Inside the Iditarod Sled Dog Race

When Cecelia and I heard that the Iditarod Trail Committee was still looking for volunteer dog handlers for the race a month ago, we decided we had to try it.  Our job would be to help get the dog teams from the staging area to the starting line.  First came a mandatory class to become ITC certified dog handlers, which we completed a couple of weeks ago.  Even with only 4 dogs hooked up to the sled, you could tell they had an unbelievable amount of power. 

Cecelia at the dog handler’s class

The instructors kept prefacing their remarks with “I don’t want to scare you, but…” and then went on to tell us about getting hands and fingers caught in the harnesses and lead ropes, falling down and getting run over by the team and then getting hit by the sled, etc.
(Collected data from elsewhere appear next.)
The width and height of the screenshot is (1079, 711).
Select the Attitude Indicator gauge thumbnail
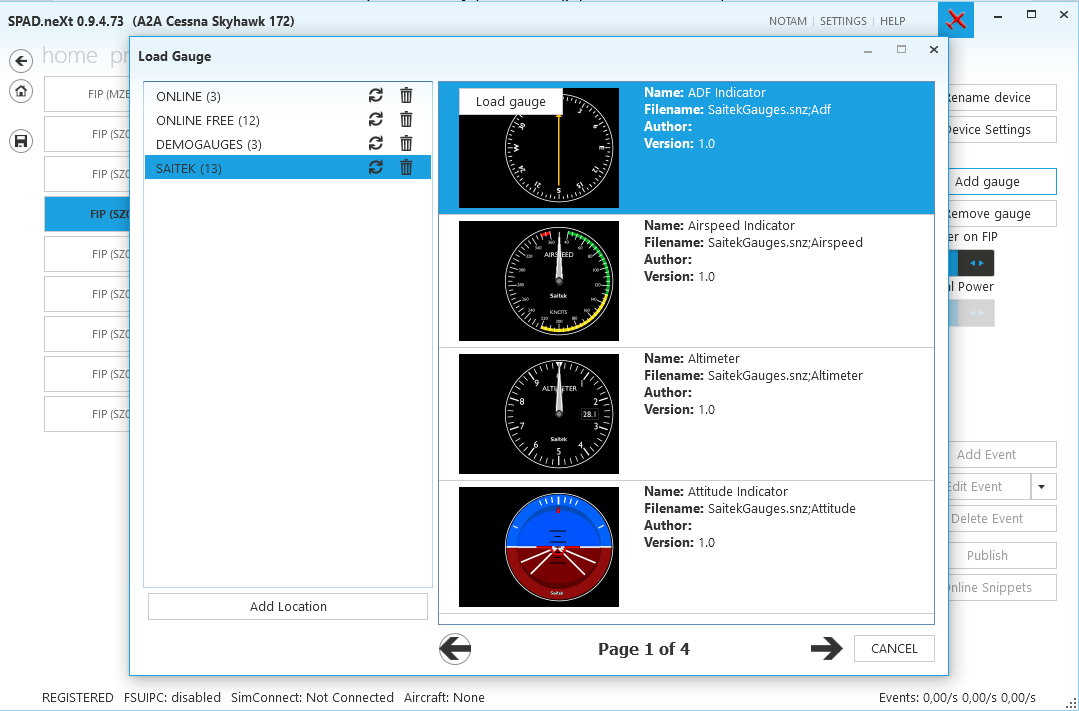coord(539,547)
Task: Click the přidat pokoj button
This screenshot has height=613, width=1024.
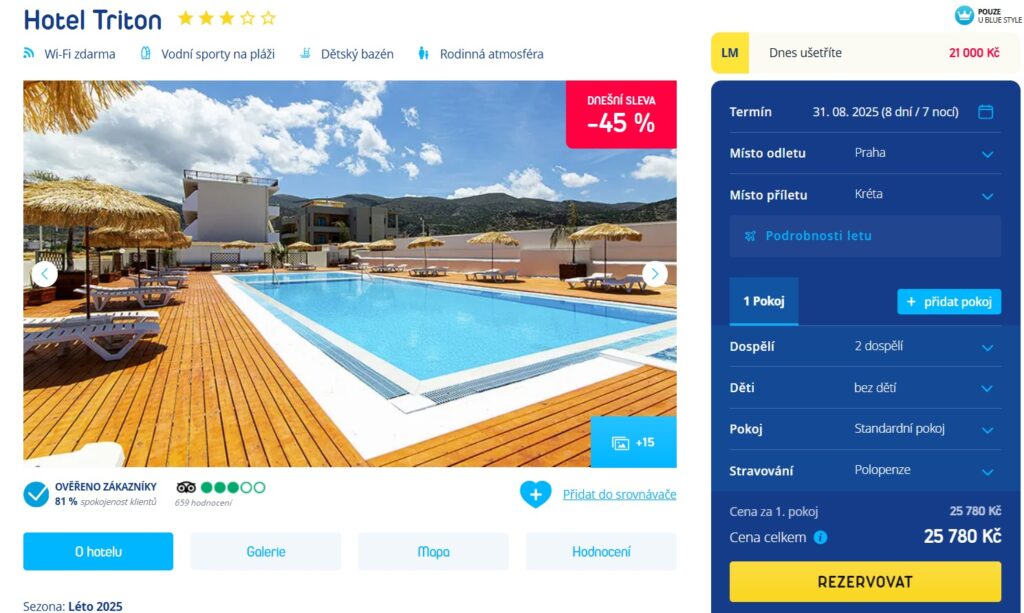Action: [949, 302]
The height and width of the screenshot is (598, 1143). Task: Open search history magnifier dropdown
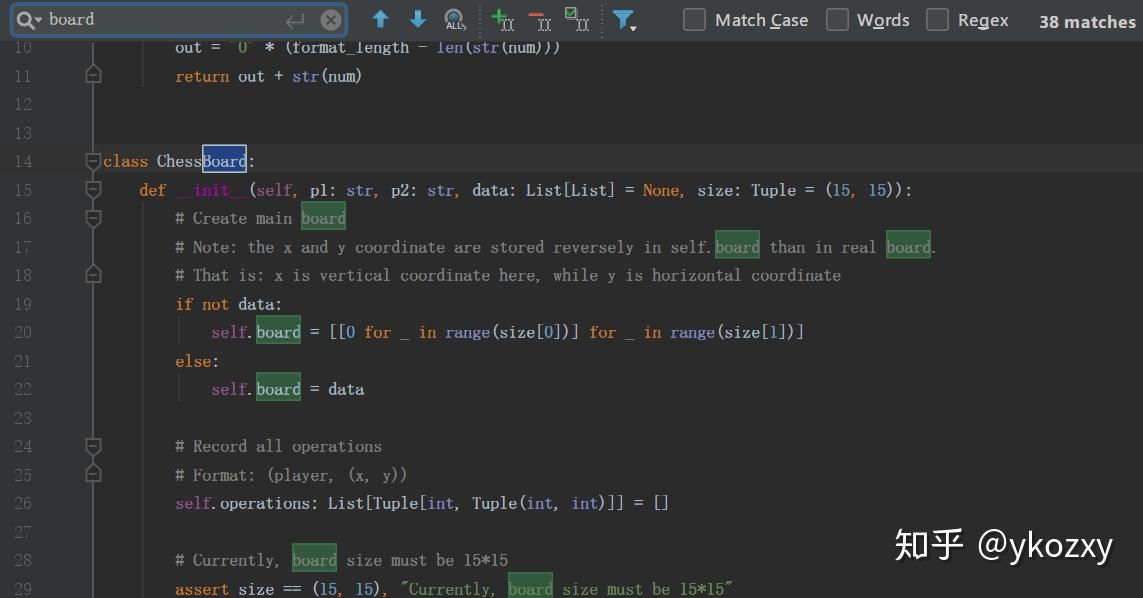click(x=29, y=20)
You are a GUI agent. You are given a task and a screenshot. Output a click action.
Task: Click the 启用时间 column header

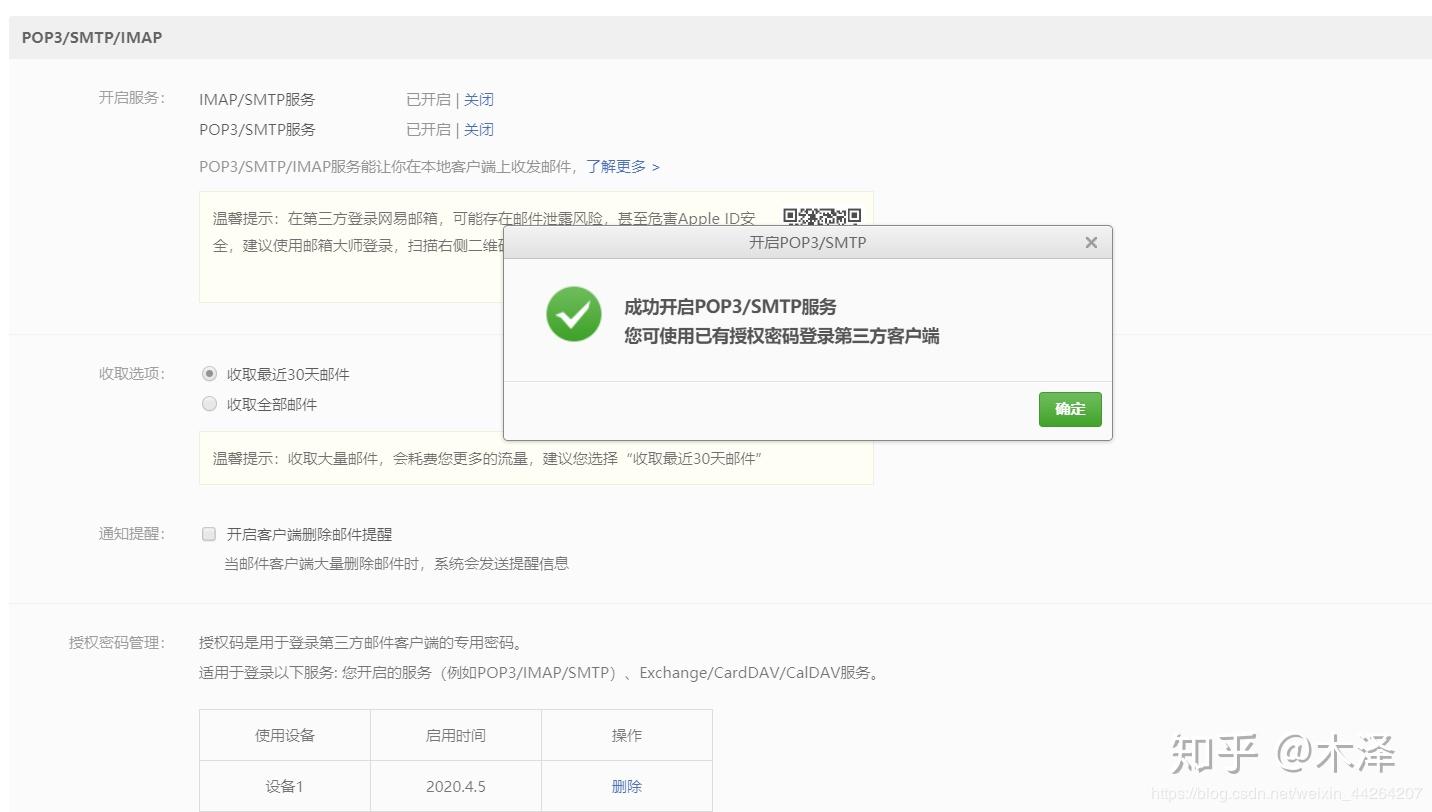point(455,734)
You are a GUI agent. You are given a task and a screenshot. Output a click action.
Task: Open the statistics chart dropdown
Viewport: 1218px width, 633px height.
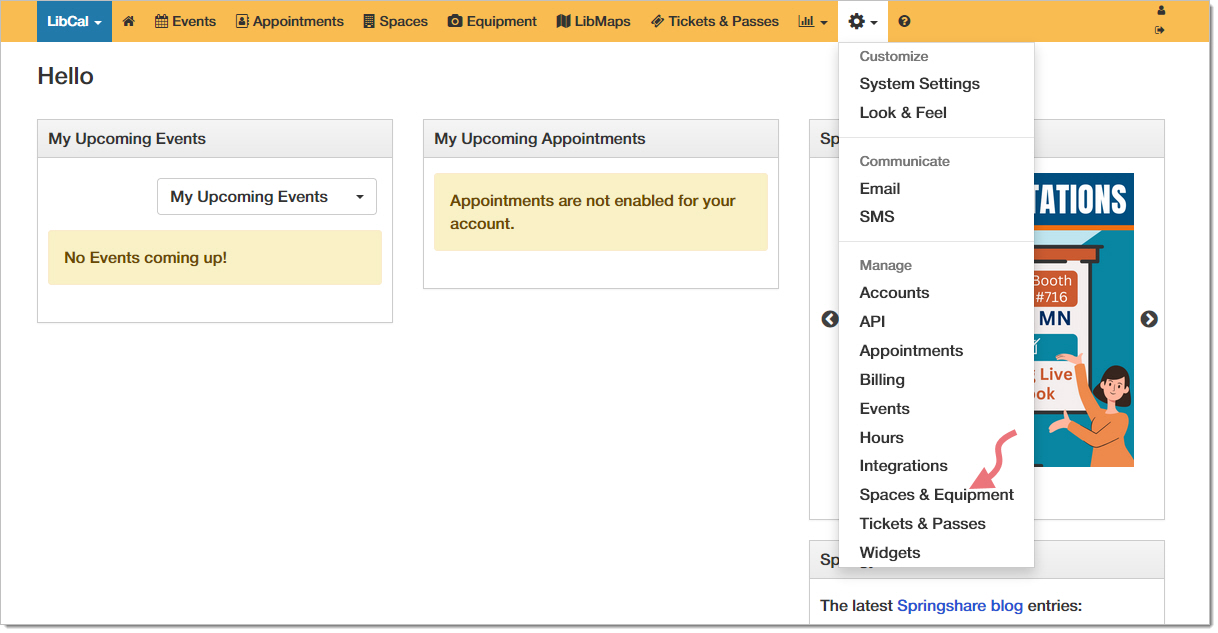(x=813, y=21)
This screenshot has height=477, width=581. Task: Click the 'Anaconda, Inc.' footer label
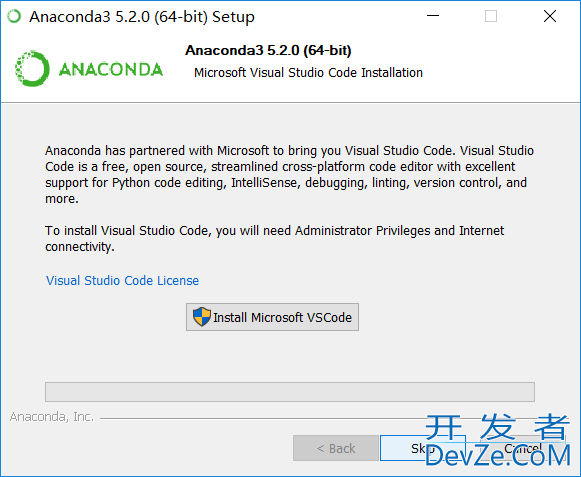[52, 417]
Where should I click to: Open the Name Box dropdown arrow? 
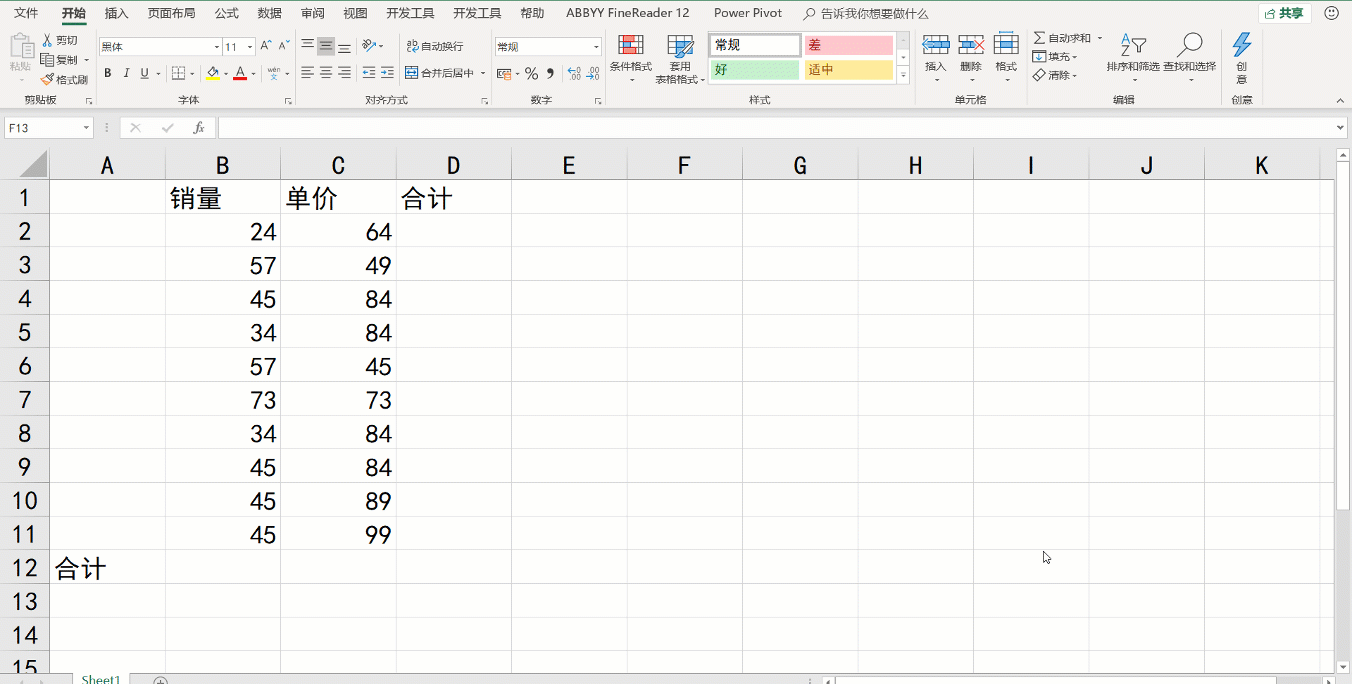[87, 128]
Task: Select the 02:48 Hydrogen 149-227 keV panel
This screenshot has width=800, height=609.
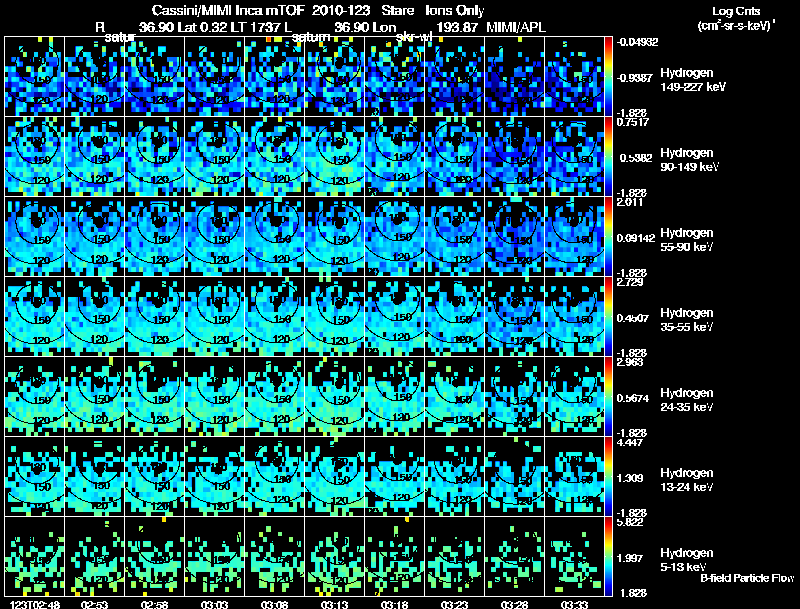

The most important lesson was to not step on the dog’s feet, or you would have to explain to a very angry musher why his dog, worth several thousand dollars, would not be going to Nome!

Finally the first Saturday of March came, and I headed to Anchorage for the ceremonial start of the race at 6:30 AM. It wasn’t light yet, but streets were already blocked off and there was plenty of activity with the mushers and dogs arriving, along with an army of volunteers. The dog handlers met our coordinator just behind the starting line and issued the all important arm bands that would allow us to remain inside the fenced off area. There were over 100 of us!


A vet checks the dogs before the start.





As the starting time drew near, the place seemed to erupt into coordinated bedlam as 87 mushers laid out their sleds and gear, and over1,300 dogs got into harness. As this is the ceremonial start, things were fairly relaxed and the mushers were signing autographs and having their pictures taken. We were taken to the back of the staging area and assigned to a musher. When we found him or her, we reported in and were told exactly how he/she wanted her dogs handled. Each was a little different. As the race started, we stood by “our” dogs and tried to keep them untangled, no easy feat when some of them are jumping chest-high! The noise from the dogs was absolutely deafening!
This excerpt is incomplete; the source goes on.